__FRAGMENTO DEL TEXTO__.
---+---

Sin Perdón. Por Ana Mª Tomás

Sin Perdón

 

sin perdón

 

 

    Dice nuestro refranero que “Quien roba a un ladrón tiene cien años de perdón”, pero no dice nada de aquellos que son capaces de robar a un anciano de noventa años y menos aún se refiere a si la persona que perpetra semejante acción es alguien de plena confianza del pobre viejo.

    En Hospitalet de Llobregat, una frutería (sí, sí, una frutería) ha estafado nada más y nada menos que unos 26.000 euros a un pobre anciano de noventa años que tenía problemas con la vista y que pagaba con tarjeta las frutas que día sí, día también, se llevaba de allí. No necesitaron clonar la tarjeta, les bastaba aprovecharse de la vulnerabilidad del hombre que confiaban en esos sinvergüenzas que se dedicaban a añadir un cero a la compra, de tal manera que si el importe era quince euros, pasaban, por arte de birlibirloque, a ciento cincuenta. Y así hasta más de veintiséis mil euros. Manda huevos. Y, claro, “quien hace un cesto, hace ciento”, o sea, ¿creen ustedes que será sólo este señor el estafado? Porque yo no lo creo. El dinero es goloso y tener un negocio legal con el que se puede estafar con tanto descaro y tanta falta de conciencia a quienes no se pueden defender… no tiene perdón. La justicia debería tener para casos así una especie de agravante por inmisericorde.

---+---

__ENUNCIADO DE TAREA__. Reproduzca sin alteración alguna el pasaje de la columna anterior sobre la estafa a un anciano que se inicia con las palabras que contienen "Sin Perdón. Por" y concluye con "del pobre viejo.".

---+---

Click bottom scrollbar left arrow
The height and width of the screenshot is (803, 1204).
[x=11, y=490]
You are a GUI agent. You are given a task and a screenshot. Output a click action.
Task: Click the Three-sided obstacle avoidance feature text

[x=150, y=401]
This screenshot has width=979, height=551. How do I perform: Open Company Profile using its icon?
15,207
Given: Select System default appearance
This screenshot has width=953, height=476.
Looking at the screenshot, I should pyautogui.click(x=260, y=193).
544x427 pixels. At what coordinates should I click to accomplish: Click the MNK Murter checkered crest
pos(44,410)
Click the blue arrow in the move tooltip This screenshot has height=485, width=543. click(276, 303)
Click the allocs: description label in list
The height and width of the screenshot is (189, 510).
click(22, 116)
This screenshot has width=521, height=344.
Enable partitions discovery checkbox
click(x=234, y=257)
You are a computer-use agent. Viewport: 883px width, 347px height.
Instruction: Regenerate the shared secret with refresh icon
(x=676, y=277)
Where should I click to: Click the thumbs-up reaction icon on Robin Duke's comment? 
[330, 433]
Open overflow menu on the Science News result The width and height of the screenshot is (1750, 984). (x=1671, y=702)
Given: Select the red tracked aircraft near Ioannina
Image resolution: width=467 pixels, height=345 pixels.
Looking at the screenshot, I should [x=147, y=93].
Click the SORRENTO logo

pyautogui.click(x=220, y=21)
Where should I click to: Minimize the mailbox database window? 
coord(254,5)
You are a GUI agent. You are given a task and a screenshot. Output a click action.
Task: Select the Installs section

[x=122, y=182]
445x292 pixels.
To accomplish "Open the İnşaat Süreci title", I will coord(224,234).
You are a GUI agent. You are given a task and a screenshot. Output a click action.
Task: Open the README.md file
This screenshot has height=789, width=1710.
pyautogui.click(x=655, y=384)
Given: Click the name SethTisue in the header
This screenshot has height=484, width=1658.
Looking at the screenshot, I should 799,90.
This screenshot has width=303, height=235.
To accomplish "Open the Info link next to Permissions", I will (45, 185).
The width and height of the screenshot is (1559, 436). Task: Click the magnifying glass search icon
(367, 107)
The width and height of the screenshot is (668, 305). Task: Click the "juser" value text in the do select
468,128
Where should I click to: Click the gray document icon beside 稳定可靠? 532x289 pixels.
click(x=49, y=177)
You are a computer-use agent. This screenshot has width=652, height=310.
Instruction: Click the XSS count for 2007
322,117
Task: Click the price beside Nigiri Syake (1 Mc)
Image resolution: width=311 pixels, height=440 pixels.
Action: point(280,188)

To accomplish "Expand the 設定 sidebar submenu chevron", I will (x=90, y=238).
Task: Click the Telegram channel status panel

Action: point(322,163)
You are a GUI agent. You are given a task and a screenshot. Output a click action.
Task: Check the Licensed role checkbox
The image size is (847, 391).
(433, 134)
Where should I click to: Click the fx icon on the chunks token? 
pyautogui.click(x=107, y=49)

---+---

__RESULTADO DEL EJERCICIO__.
Sin Perdón. Por Ana Mª Tomás

Sin Perdón

 

sin perdón

 

 

    Dice nuestro refranero que “Quien roba a un ladrón tiene cien años de perdón”, pero no dice nada de aquellos que son capaces de robar a un anciano de noventa años y menos aún se refiere a si la persona que perpetra semejante acción es alguien de plena confianza del pobre viejo.